» Parts of the exercise:
(a) In the Spark mailing-list thread, which two optimizations does the JDBC connector support?
(b) Extend the Spark mailing-list thread on turning a data frame into a broadcast variable, picking up right after its final sentence.

» Document excerpt:
* BEGIN *

You are viewing a plain text version of this content. The canonical link for it is here.

Posted to user@spark.apache.org by "Jain, Nishit" <nj...@underarmour.com> on 2016/11/03 15:53:10 UTC

How do I convert a data frame to broadcast variable?

I have a lookup table in HANA database. I want to create a spark broadcast variable for it.
What would be the suggested approach? Should I read it as an data frame and convert data frame into broadcast variable?

Thanks,
Nishit

Re: How do I convert a data frame to broadcast variable?

Posted by "Jain, Nishit" <nj...@underarmour.com>.

Awesome, thanks Silvio!

From: Silvio Fiorito <si...@granturing.com>>
Date: Thursday, November 3, 2016 at 12:26 PM
To: "Jain, Nishit" <nj...@underarmour.com>>, Denny Lee <de...@gmail.com>>, "user@spark.apache.org<ma...@spark.apache.org>" <us...@spark.apache.org>>
Subject: Re: How do I convert a data frame to broadcast variable?

Hi Nishit,

Yes the JDBC connector supports predicate pushdown and column pruning. So any selection you make on the dataframe will get materialized in the query sent via JDBC.

You should be able to verify this by looking at the physical query plan:

val df = sqlContext.jdbc(....).select($"col1", $"col2")

df.explain(true)

Or if you can easily log queries submitted to your database then you can view the specific query.

Thanks,

Silvio

________________________________
From: Jain, Nishit <nj...@underarmour.com>>
Sent: Thursday, November 3, 2016 12:32:48 PM
To: Denny Lee; user@spark.apache.org<ma...@spark.apache.org>
Subject: Re: How do I convert a data frame to broadcast variable?

Thanks Denny! That does help. I will give that a shot.

Question: If I am going this route, I am wondering how can I only read few columns of a table (not whole table) from JDBC as data frame.
This function from data frame reader does not give an option to read only certain columns:
def jdbc(url: String, table: String, predicates: Array[String], connectionProperties: Properties): DataFrame

On the other hand if I want to create a JDBCRdd I can specify a select query (instead of full table):
new JdbcRDD(sc: SparkContext, getConnection: () ⇒ Connection, sql: String, lowerBound: Long, upperBound: Long, numPartitions: Int, mapRow: (ResultSet) ⇒ T = JdbcRDD.resultSetToObjectArray)(implicit arg0: ClassTag[T])

May be if I do df.select(col1, col2)  on data frame created via a table, will spark be smart enough to fetch only two columns not entire table?

* END *

» Dataset section:
* BEGIN *

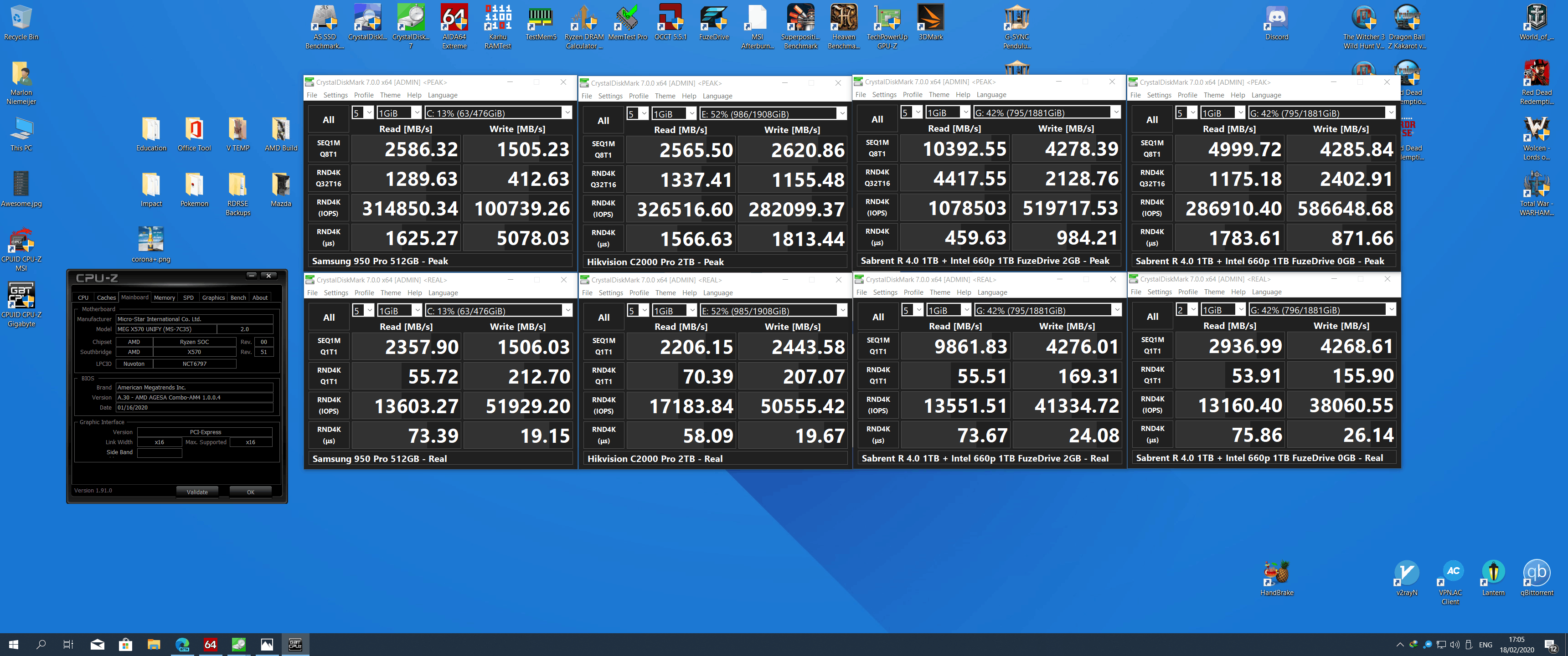Launch MSI Afterburner desktop shortcut
Screen dimensions: 1568x656
[x=757, y=18]
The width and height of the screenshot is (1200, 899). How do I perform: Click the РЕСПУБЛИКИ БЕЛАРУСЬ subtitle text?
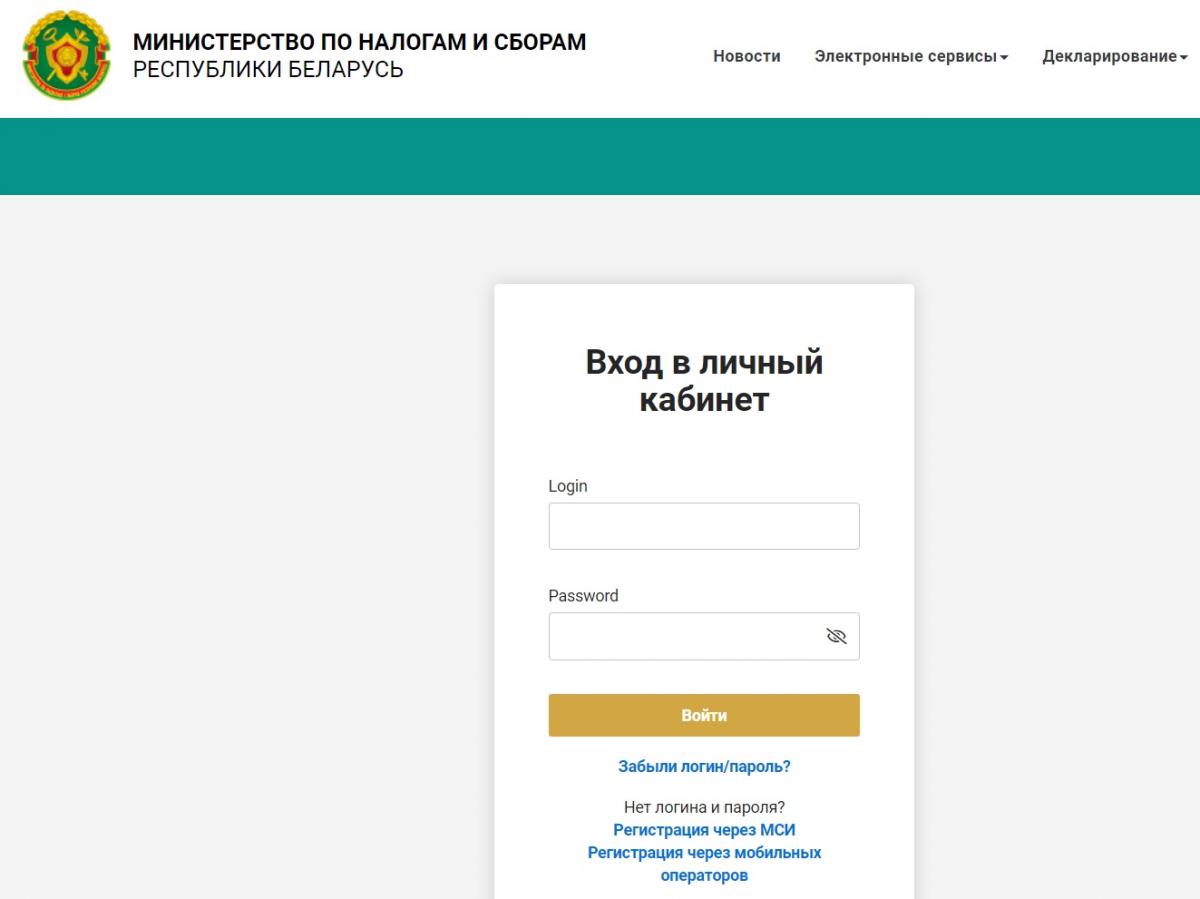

* END *

» Answers in order:
(a) Predicate pushdown and column pruning.

(b)
Any way to test this?

From: Denny Lee <de...@gmail.com>>
Date: Thursday, November 3, 2016 at 10:59 AM
To: "Jain, Nishit" <nj...@underarmour.com>>, "user@spark.apache.org<ma...@spark.apache.org>" <us...@spark.apache.org>>
Subject: Re: How do I convert a data frame to broadcast variable?

If you're able to read the data in as a DataFrame, perhaps you can use a BroadcastHashJoin so that way you can join to that table presuming its small enough to distributed?  Here's a handy guide on a BroadcastHashJoin: https://docs.cloud.databricks.com/docs/latest/databricks_guide/index.html#04%20SQL,%20DataFrames%20%26%20Datasets/05%20BroadcastHashJoin%20-%20scala.html

HTH!

On Thu, Nov 3, 2016 at 8:53 AM Jain, Nishit <nj...@underarmour.com>> wrote:
I have a lookup table in HANA database. I want to create a spark broadcast variable for it.
What would be the suggested approach? Should I read it as an data frame and convert data frame into broadcast variable?

Thanks,
Nishit

Re: How do I convert a data frame to broadcast variable?

Posted by Silvio Fiorito <si...@granturing.com>.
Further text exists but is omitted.